第4話 超絶美少女と傘

 今週末から梅雨入りをすると朝の天気予報で言っていた。

 その天気予報を見て俺は傘が折れていることを思い出した。

「春の嵐」が起こったその日に雨が重なった。俺は泣く泣く傘をさして帰ることとになり、案の定、ポキっと折れてしまった。それ以来、雨が降ることはなかったので新しい傘を買わずにいたのだが、さすがに梅雨入りとなると傘が必要になる。

 ということで、俺はデパートに傘を買いに来ていた。


「で、なんで七瀬さんがいるの?」

「ん~。たまたま?」


 顎に人差し指を当てておどけたように琴美は言った。絶対に嘘だなと俺は思った。

 そう思ったのは、昼休憩に琴美に傘を買いに行くと言ったからである。その時、琴美も一緒に行きたいと言ってきたのだが、もちろん丁重にお断りをさせてもらった。 

 その時の琴美がやけにあっさりと引き下がったと思ったらこういうことだったのか。


「後をつけてきただろ」

「あ、バレたか」


 琴美は、てへ、と舌を出して悪びれる様子もなく、どんなの買うのと勝手に話を進めている。俺の目の前には色とりどりの傘が並んでいた。赤、青、黄色、さらに水玉模様だったり、透明な傘もある。

 

「私はこの水玉のやつがいいと思うな~」

「嫌だよ。目立たないやつでいいよ」


 そう言いながら、俺はは透明な傘を手に取った。琴美はそれに納得してないのかなぜか頬を膨らませていた。


「もっと、目立てばいいのに、せっかく……」

「いいんだよ。目立つのは嫌いなんだよ」

「まあ、蒼月君がそういうならいいんだけどね」


 俺はその透明な傘を持ってレジに向かって支払いを済ませた。


「僕は帰るけど、七瀬さんはどうするの?」

「私も帰るよ。もう、ここに用はないしね」

「じゃあ、家まで送るよ」

「……え、大丈夫だよ。私の家ここから近いし」

 

 琴美はもじもじと恥ずかしそうに体を動かしていた。

 デパートから出ると、外はすっかりと暗くなっていた。俺の家はここから十分くらい歩いたところにある。琴美の家がどこにあるのかわからないけど、さすがにこの中を女性一人で歩かせるわけにはいかないよな。

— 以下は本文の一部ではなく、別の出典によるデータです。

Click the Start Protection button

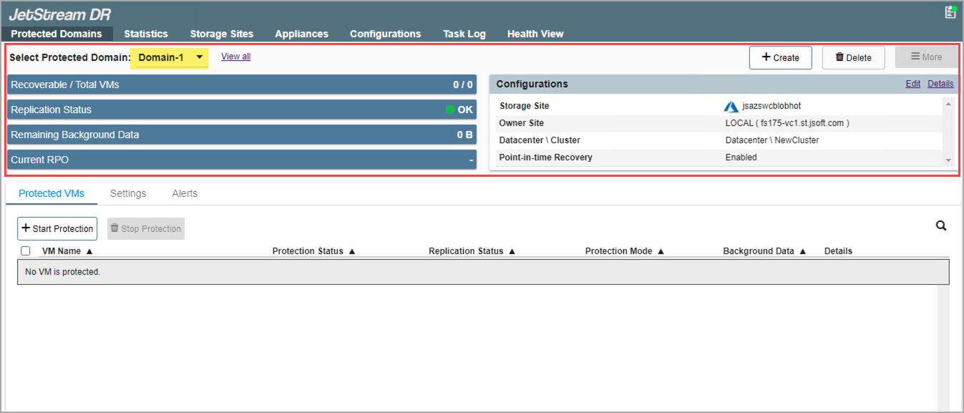(57, 228)
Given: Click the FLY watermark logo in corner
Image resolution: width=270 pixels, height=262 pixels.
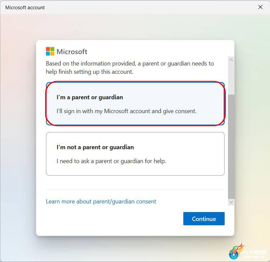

「でも、せっかくだから途中まで送ってもらおうかな……」

「分かった。じゃあ、帰ろうか」


 俺は琴美を途中まで送り届けた。道中は琴美が恥ずかしがっていて会話はほとんどなかったが気まずいという感じではなかった。


「ここでいいよ。ありがと」

「うん。気を付けて」

 

 琴美とは交差点で別れることとなった。

 また明日ね、とこちらを振り返って手を振る琴美に俺も手を振り返した。

 琴美が見えなくなると、俺は一人、自分の家への帰路についた。